Aucune surprise ici : la CAI avait lancé une consultation sur l’IA en février 2020, pour laquelle la CAI a publié une réponse en mai 2021. Les principes reconnus par la CAI relativement aux renseignements inférés et aux consentements étaient déjà bien établis. Bien que les participants aient soulevés le manque de clarté à l’égard du terme « intelligence artificielle » utilisé par la CAI, notons tout de même que la Cour supérieure avait déjà adopté la définition de la Déclaration de Montréal. 

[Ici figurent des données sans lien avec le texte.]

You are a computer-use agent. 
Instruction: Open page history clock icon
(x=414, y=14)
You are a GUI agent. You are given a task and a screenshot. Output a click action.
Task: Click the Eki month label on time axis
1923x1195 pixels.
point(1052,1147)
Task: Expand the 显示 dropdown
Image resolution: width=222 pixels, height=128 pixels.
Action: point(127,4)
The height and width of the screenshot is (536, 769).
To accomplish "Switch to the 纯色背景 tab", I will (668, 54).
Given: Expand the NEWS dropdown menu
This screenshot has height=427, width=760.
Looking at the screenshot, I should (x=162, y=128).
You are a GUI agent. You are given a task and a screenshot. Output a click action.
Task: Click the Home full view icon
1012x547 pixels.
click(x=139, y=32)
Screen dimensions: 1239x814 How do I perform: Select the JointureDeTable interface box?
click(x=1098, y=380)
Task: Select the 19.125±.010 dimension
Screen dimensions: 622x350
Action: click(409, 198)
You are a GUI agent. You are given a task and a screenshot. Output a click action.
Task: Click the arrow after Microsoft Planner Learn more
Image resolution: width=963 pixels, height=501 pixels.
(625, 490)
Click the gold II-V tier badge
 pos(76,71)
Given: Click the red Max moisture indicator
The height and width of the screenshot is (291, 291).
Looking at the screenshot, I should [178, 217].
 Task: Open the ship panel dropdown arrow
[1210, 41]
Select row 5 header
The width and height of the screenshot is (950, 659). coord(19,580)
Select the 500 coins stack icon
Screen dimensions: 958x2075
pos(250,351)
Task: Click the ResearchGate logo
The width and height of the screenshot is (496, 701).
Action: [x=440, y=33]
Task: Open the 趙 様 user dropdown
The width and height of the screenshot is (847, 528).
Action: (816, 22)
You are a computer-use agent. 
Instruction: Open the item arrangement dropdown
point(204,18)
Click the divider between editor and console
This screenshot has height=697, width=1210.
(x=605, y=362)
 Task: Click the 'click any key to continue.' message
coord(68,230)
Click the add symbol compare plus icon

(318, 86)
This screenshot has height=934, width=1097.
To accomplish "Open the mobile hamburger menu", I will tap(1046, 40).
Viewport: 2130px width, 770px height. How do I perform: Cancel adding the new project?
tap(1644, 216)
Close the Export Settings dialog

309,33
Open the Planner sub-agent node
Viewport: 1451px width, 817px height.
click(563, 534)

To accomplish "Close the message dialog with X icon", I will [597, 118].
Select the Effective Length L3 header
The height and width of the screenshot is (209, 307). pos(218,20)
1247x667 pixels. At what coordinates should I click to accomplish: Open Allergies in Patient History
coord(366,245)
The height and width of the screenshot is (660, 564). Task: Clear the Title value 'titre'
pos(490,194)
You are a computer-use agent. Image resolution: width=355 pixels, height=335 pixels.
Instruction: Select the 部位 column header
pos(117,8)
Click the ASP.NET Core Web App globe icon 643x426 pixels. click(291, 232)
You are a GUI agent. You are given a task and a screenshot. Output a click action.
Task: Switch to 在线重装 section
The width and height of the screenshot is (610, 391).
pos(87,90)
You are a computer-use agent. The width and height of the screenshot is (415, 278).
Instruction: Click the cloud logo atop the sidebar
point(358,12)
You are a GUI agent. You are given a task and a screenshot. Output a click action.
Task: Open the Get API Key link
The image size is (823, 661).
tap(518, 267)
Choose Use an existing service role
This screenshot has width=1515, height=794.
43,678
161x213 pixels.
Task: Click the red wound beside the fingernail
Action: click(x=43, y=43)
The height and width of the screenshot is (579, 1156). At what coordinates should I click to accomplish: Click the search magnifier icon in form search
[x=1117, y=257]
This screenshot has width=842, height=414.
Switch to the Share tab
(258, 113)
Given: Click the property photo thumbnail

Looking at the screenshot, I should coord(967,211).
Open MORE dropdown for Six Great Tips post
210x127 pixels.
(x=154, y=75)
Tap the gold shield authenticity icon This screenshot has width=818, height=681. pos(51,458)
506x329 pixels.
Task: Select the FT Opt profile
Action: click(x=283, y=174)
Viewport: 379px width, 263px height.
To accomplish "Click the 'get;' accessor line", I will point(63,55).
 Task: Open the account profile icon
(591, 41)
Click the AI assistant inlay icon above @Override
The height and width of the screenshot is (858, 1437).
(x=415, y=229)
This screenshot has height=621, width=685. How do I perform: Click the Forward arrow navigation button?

Notons que plusieurs lignes directrices et précédents de l’Office canadien de la propriété intellectuelle encadrent d’ores et déjà les inventions en matière d’IA, notamment la notion d’inventeur, et les conditions applicables aux brevets. Toutefois, l’interaction entre la protection des droits d’auteur et l’utilisation de l’IA demeure un sujet d’actualité, et une jurisprudence pour clarifier ces notions est à prévoir.

https://www.cscience.ca/2023/03/31/ia-et-donnees-lois-25-et-c-27-ce-que-ca-implique-pour-les-entreprises/

Des lois spécifiques à prévoir selon le secteur

Parmi les autres sujets d’actualité liés à l’IA, on compte notamment l’adoption de plusieurs lignes directrices par Transport Canada pour règlementer l’usage des véhicules connectés et automatisés, ainsi que la cybersécurité et l’architecture des systèmes de transport intelligents. 

Dans le milieu de l’emploi, l’utilisation des SIAs soulève également des questionnements. En Ontario, le Working for Workers Act, bien que non spécifique à l’IA, contient des obligations d’information à l’égard de la technologie utilisée dans le cadre de l’emploi et de l‘analyse de la performance. 

Au regard de tous ces faits, on comprend donc qu’à défaut d’adopter la LIAC, on ne vit pas dans un vide juridique, surtout au Québec. Toutefois, ce paysage dépeint effectivement une autre problématique, soit le manque d’expertise dans le domaine afin d’appliquer ces lois, tant pour les entreprises que pour les régulateurs (ou les avocats!). Il n’y a pas de doute : il faut assurer la disponibilité de l’expertise pour pouvoir règlementer effectivement.